#### [TASK ITEM]
Taking only the lines of the data below from the line with "1512x811 pixels." to the line with "the article via", ends included, write them out exactly and without pictures.

#### [SOURCE MATERIAL]
►
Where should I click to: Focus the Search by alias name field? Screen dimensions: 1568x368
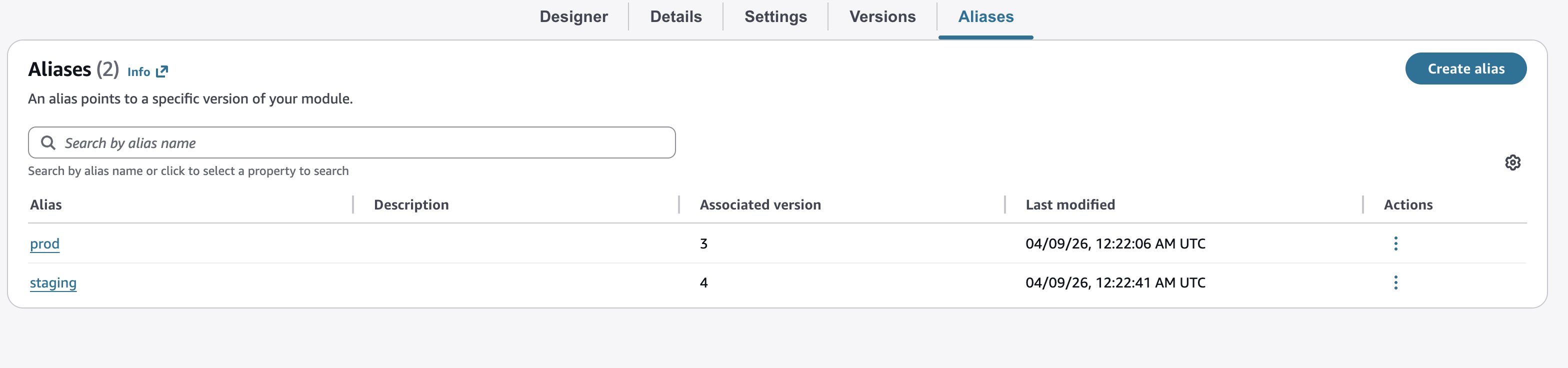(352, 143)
◄
►
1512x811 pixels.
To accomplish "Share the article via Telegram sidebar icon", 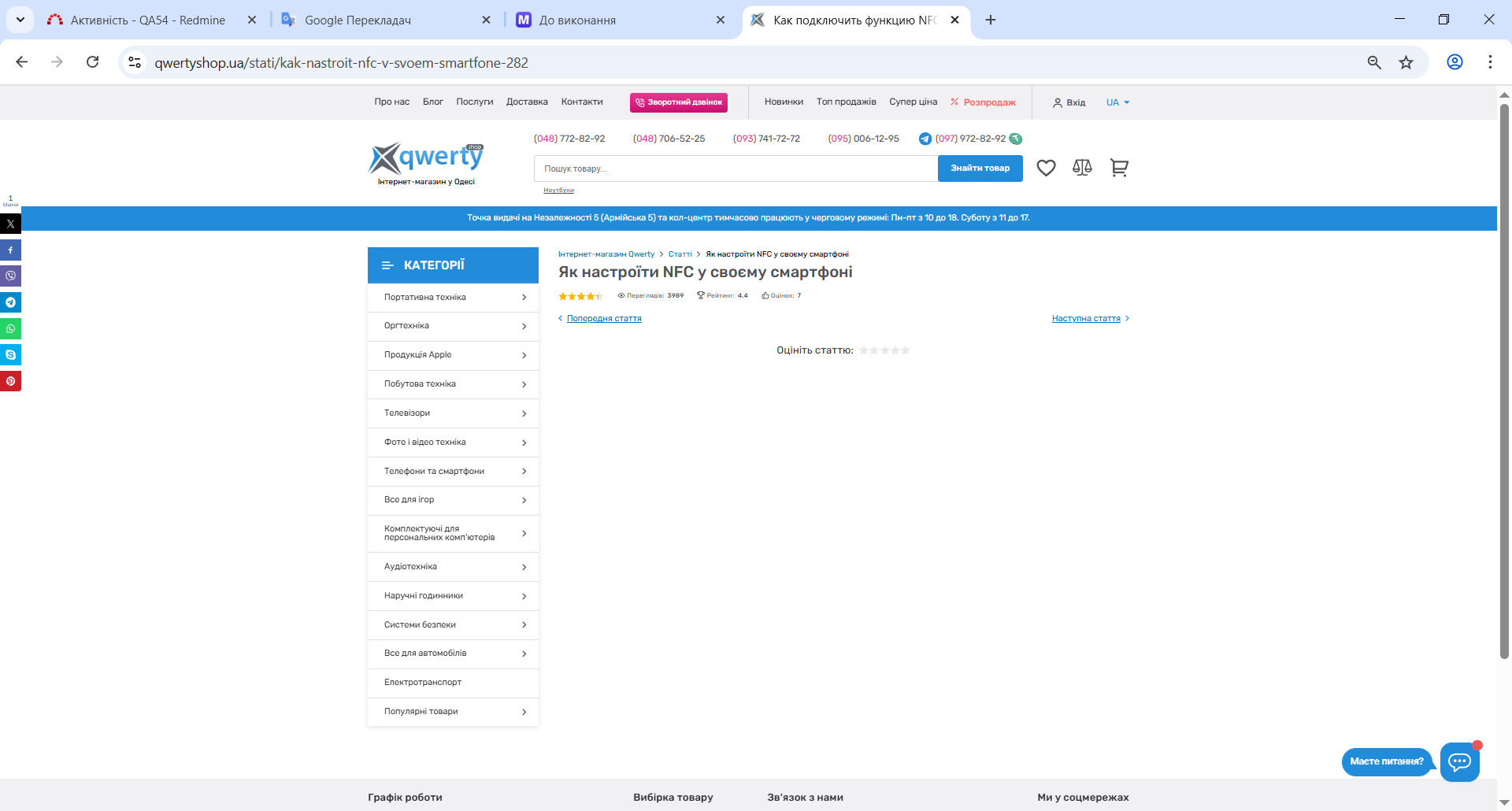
◄
►
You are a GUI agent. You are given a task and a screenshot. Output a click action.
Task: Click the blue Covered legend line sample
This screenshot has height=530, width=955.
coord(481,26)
◄
#### [ANSWER TO THIS TASK]
1512x811 pixels.
To accomplish "Share the article via Telegram sidebar icon", 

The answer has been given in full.